**To do**
**1)** Reproduce the portion of the essay on Mary and Frankenstein's Creature that starts with "But, ultimately, companionship" and goes on through "a good friend.".
**2)** Take the essay on Mary and Frankenstein's Creature further from the point where it stops.

**Text block**
· · · · · · ·
Like the Creature, Mary is an odd mix of naivety and childishness, with startling gaps in her knowledge, and extreme skill and adult abilities. She knows what she knows well. Like the Creature, Mary has no memory of kindness, of family, of parents. She has only ever seen it in the way the Islanders interact with each other. She is the Creature here - raising herself, learning of the world through watching it, being reviled for every attempt she makes to reach out.
One thing the Creature explains to Victor is that he didn’t even understand, at the time, why he was being treated this way. He had no awareness of his own nature and what he looked like in the eyes of others. Only that they ran in fear and chased him away, and reacted with violence.
Mary Jane inverts this. Mary is human, but the humans around her are something she cannot understand. Like the Creature, Mary doesn’t understand why people react this way. The book expects you to come to the same conclusion as the play - the fault lies not with the Creature anymore more than it does with Mary, at this point. It is those around him, those around her, that are at fault, that are a thing neither can understand. Human’s are cruel. Ghosts who think they’re humans are cruel. It is a disconnect between themselves and the world around them they don’t understand, and desperately try to bridge over and over.
Even Mary, as quirky and childlike as she is, is on the verge of giving up, of being consumed by the Lonely Darkness. We don't know what her fate would have been if the Order of Shadows had not come. Victor's Creature, far more morose than Mary, gives up on connection, as well. He is denied the most basic of needs, and eventually, he learns the violence and hatred being directed at him, and, newborn that he is, lashes out.
But, ultimately, companionship and connection are the Creature’s goals, and it is that that he requests of Victor, who refuses to provide it himself. Make for me a mate. Mary is the Creature, and she is Frankenstein. She makes a friend for herself. Her motivation in creating Jacob is not science, it is not in defiance of  death or God — very pointedly — it is out of loneliness - the same motivation that the Creature gives for his desire that Victor make him another like him. And when Mary does so, she’s a good mother, and a good friend.
· · · · · · ·
**Supplied material**
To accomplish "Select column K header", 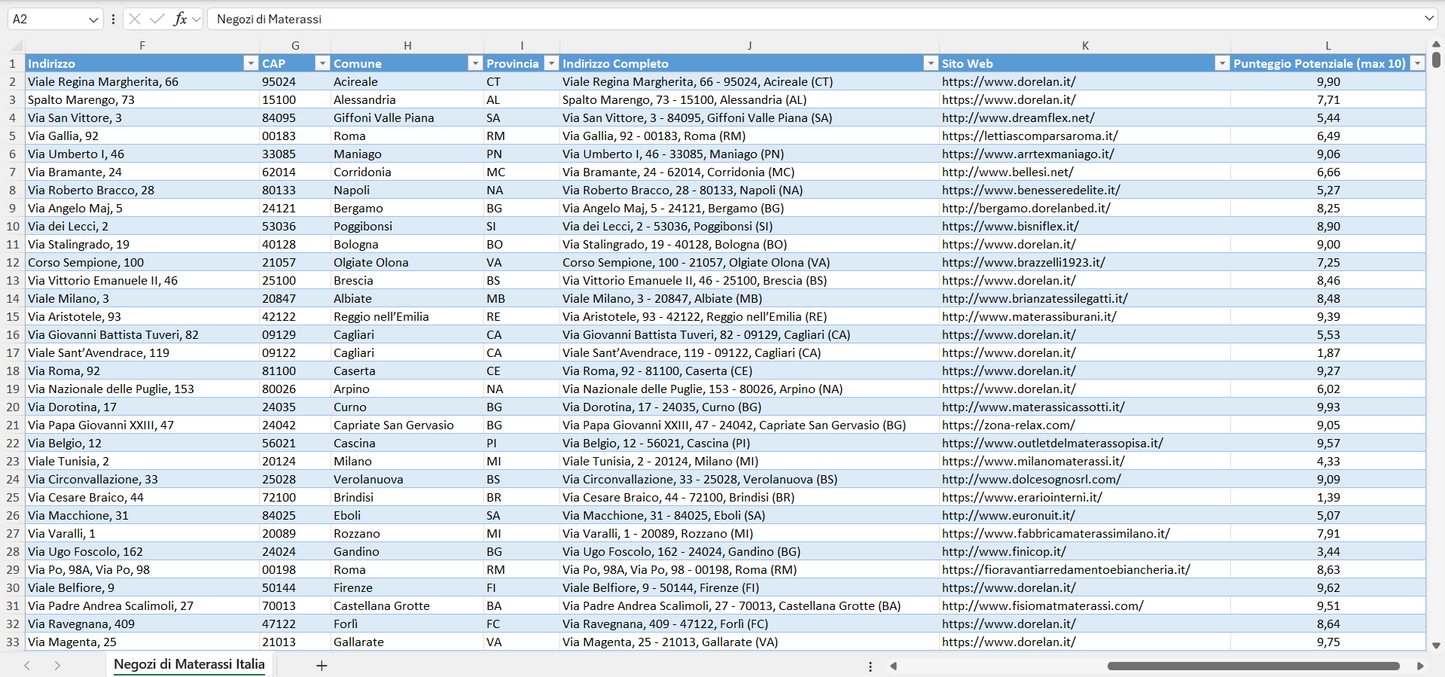I will (1085, 45).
· · · · · · ·
**Outputs**
**1)**
But, ultimately, companionship and connection are the Creature’s goals, and it is that that he requests of Victor, who refuses to provide it himself. Make for me a mate. Mary is the Creature, and she is Frankenstein. She makes a friend for herself. Her motivation in creating Jacob is not science, it is not in defiance of  death or God — very pointedly — it is out of loneliness - the same motivation that the Creature gives for his desire that Victor make him another like him. And when Mary does so, she’s a good mother, and a good friend.

**2)**
Religion
Frankenstein’s full title is Frankenstein; or, The Modern Prometheus - it is about forming people, but it is also about stealing fire from the Gods. The question of if creating life out of death the way Victor does is an affront to God is something that Victor himself thinks about, but the book is much more interested in exploring it as the way characters view it. Victor punishes himself, it is not the Divine that punishes him. The Divine acts not as a force, but as an idea. One that both Victor and the Creature end up grappling with and trying to find their place within.
So that Mary herself seemingly has no concept of it, is fascinating. She goes to watch a chapel every night, but I don’t know she knows what a chapel even is. She mentions God once herself, saying that the smell of the garbage would be enough to affect even God, but she also talks to the Moon as a companion and a friend. Her worldview is uniquely hers, in relation to all things. As I said, the idea that making the dolls the way she does, or using corpse parts to do it might be sacrilege does not even occur to her.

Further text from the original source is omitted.